=== DATA ROWS ===

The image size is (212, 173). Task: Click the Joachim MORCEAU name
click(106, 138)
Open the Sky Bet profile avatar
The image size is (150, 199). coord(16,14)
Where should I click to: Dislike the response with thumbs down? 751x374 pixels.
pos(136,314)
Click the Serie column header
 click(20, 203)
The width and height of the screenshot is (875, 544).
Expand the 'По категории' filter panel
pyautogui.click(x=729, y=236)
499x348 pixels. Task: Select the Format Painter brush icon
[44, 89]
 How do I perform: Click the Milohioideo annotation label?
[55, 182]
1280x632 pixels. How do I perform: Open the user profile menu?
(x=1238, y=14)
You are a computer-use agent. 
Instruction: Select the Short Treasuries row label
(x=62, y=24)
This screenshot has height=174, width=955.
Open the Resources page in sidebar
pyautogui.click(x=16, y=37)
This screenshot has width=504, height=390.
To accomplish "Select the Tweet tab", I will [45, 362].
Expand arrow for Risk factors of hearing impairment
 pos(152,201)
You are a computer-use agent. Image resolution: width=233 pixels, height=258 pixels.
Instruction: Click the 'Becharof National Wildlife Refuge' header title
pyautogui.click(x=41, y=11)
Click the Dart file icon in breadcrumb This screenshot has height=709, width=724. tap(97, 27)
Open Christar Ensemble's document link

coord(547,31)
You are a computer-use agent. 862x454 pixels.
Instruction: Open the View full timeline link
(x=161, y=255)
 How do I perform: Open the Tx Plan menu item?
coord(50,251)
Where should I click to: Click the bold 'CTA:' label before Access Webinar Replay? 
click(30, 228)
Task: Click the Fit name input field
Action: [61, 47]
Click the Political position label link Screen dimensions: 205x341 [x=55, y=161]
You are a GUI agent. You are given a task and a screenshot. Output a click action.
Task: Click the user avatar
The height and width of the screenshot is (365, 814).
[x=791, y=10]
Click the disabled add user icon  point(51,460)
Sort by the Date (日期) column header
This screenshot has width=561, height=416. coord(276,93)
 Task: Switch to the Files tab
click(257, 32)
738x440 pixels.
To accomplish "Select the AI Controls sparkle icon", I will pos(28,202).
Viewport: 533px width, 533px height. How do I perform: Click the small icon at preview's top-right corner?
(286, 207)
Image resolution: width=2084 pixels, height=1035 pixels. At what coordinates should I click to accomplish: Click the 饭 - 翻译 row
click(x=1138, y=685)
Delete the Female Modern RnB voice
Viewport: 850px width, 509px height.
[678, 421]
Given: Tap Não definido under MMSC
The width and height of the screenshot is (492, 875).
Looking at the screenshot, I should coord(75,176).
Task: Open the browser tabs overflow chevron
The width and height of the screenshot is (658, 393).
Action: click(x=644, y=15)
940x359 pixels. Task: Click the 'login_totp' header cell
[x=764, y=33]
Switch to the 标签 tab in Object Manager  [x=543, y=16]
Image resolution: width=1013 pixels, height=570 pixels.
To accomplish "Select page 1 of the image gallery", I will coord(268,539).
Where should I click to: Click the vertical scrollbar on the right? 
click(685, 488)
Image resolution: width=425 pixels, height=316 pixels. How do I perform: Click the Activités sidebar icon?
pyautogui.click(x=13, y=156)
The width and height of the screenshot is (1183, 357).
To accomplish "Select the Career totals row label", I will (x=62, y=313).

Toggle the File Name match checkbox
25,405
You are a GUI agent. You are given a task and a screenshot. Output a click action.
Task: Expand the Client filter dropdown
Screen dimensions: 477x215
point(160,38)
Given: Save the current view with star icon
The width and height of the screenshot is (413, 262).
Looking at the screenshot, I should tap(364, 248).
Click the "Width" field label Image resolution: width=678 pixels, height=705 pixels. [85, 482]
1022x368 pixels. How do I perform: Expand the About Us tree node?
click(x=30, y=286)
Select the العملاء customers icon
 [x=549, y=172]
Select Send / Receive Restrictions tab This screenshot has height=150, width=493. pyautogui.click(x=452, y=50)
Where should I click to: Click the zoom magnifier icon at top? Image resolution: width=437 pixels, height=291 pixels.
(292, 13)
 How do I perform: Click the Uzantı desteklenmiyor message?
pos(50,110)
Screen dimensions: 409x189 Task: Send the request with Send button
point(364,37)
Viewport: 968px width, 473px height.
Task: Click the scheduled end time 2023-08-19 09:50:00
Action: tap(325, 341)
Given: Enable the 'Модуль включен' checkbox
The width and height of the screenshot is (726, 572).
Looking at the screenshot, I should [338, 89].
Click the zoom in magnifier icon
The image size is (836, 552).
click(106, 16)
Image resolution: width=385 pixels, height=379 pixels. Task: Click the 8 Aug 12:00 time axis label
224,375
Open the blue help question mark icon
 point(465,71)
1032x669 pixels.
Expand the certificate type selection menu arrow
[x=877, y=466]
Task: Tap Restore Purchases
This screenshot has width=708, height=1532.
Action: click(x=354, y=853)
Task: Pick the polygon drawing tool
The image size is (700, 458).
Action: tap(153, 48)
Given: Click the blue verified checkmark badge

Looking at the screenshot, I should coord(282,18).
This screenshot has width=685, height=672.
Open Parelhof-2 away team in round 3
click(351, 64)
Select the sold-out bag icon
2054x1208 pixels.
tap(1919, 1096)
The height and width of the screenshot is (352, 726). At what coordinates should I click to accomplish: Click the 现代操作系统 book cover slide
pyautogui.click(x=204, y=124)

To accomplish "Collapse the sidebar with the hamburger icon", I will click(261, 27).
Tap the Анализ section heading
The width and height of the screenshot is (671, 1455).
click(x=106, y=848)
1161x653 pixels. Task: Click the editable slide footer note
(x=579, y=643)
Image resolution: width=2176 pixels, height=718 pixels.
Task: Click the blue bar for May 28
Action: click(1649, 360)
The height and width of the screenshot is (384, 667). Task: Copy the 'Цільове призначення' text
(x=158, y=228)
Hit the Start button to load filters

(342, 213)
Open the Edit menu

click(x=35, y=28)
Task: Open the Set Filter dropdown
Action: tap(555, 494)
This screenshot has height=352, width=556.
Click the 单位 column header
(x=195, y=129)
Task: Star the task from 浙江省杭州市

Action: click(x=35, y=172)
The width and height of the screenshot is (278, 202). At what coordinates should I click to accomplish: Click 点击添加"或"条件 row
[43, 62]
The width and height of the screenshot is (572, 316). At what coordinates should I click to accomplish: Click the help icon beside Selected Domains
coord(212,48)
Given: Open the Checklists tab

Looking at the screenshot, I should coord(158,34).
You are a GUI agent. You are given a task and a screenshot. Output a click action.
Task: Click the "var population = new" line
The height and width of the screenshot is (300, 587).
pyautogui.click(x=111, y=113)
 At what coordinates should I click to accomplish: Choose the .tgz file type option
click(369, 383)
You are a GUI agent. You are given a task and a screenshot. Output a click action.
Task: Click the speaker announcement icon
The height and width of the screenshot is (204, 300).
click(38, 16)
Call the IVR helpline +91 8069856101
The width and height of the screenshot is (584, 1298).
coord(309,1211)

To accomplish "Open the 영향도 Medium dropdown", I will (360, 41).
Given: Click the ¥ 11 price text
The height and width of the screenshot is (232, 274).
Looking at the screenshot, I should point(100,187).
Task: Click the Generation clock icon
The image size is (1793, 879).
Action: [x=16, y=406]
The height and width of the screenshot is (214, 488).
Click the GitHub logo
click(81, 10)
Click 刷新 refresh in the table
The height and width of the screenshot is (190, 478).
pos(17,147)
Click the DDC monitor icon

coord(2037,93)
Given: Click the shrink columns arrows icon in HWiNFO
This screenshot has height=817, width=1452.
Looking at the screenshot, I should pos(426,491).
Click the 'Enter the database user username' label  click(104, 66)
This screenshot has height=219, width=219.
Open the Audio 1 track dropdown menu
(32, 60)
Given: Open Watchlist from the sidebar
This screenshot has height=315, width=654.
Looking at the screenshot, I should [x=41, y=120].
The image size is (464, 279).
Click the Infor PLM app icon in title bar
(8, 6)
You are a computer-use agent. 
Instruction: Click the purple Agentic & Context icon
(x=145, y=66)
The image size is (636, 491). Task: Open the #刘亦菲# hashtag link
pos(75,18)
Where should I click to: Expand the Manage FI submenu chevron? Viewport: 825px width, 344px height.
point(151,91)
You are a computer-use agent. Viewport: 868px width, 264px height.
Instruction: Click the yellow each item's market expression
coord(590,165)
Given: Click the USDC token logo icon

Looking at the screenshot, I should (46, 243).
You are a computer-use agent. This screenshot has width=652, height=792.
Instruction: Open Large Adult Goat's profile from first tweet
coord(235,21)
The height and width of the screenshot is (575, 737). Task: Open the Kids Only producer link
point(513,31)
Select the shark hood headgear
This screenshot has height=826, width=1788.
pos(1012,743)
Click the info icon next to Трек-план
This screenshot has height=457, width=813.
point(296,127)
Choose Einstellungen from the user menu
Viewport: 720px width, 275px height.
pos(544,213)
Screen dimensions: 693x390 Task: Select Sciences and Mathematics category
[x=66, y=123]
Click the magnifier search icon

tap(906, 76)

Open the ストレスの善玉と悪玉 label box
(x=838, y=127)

===

• SHORT EXERCISE: Quote the listing from the line with "pixels. [85, 482]" to the line with "Action: click(1649, 360)", both included, reproducing each line without change.

• EXERCISE SOLUTION:
Click the "Width" field label Image resolution: width=678 pixels, height=705 pixels. [85, 482]
1022x368 pixels. How do I perform: Expand the About Us tree node?
click(x=30, y=286)
Select the العملاء customers icon
 [x=549, y=172]
Select Send / Receive Restrictions tab This screenshot has height=150, width=493. pyautogui.click(x=452, y=50)
Where should I click to: Click the zoom magnifier icon at top? Image resolution: width=437 pixels, height=291 pixels.
(292, 13)
 How do I perform: Click the Uzantı desteklenmiyor message?
pos(50,110)
Screen dimensions: 409x189 Task: Send the request with Send button
point(364,37)
Viewport: 968px width, 473px height.
Task: Click the scheduled end time 2023-08-19 09:50:00
Action: tap(325, 341)
Given: Enable the 'Модуль включен' checkbox
The width and height of the screenshot is (726, 572).
Looking at the screenshot, I should [338, 89].
Click the zoom in magnifier icon
The image size is (836, 552).
click(106, 16)
Image resolution: width=385 pixels, height=379 pixels. Task: Click the 8 Aug 12:00 time axis label
224,375
Open the blue help question mark icon
 point(465,71)
1032x669 pixels.
Expand the certificate type selection menu arrow
[x=877, y=466]
Task: Tap Restore Purchases
This screenshot has width=708, height=1532.
Action: click(x=354, y=853)
Task: Pick the polygon drawing tool
The image size is (700, 458).
Action: tap(153, 48)
Given: Click the blue verified checkmark badge

Looking at the screenshot, I should coord(282,18).
This screenshot has width=685, height=672.
Open Parelhof-2 away team in round 3
click(351, 64)
Select the sold-out bag icon
2054x1208 pixels.
tap(1919, 1096)
The height and width of the screenshot is (352, 726). At what coordinates should I click to accomplish: Click the 现代操作系统 book cover slide
pyautogui.click(x=204, y=124)

To accomplish "Collapse the sidebar with the hamburger icon", I will click(261, 27).
Tap the Анализ section heading
The width and height of the screenshot is (671, 1455).
click(x=106, y=848)
1161x653 pixels. Task: Click the editable slide footer note
(x=579, y=643)
Image resolution: width=2176 pixels, height=718 pixels.
Task: Click the blue bar for May 28
Action: click(1649, 360)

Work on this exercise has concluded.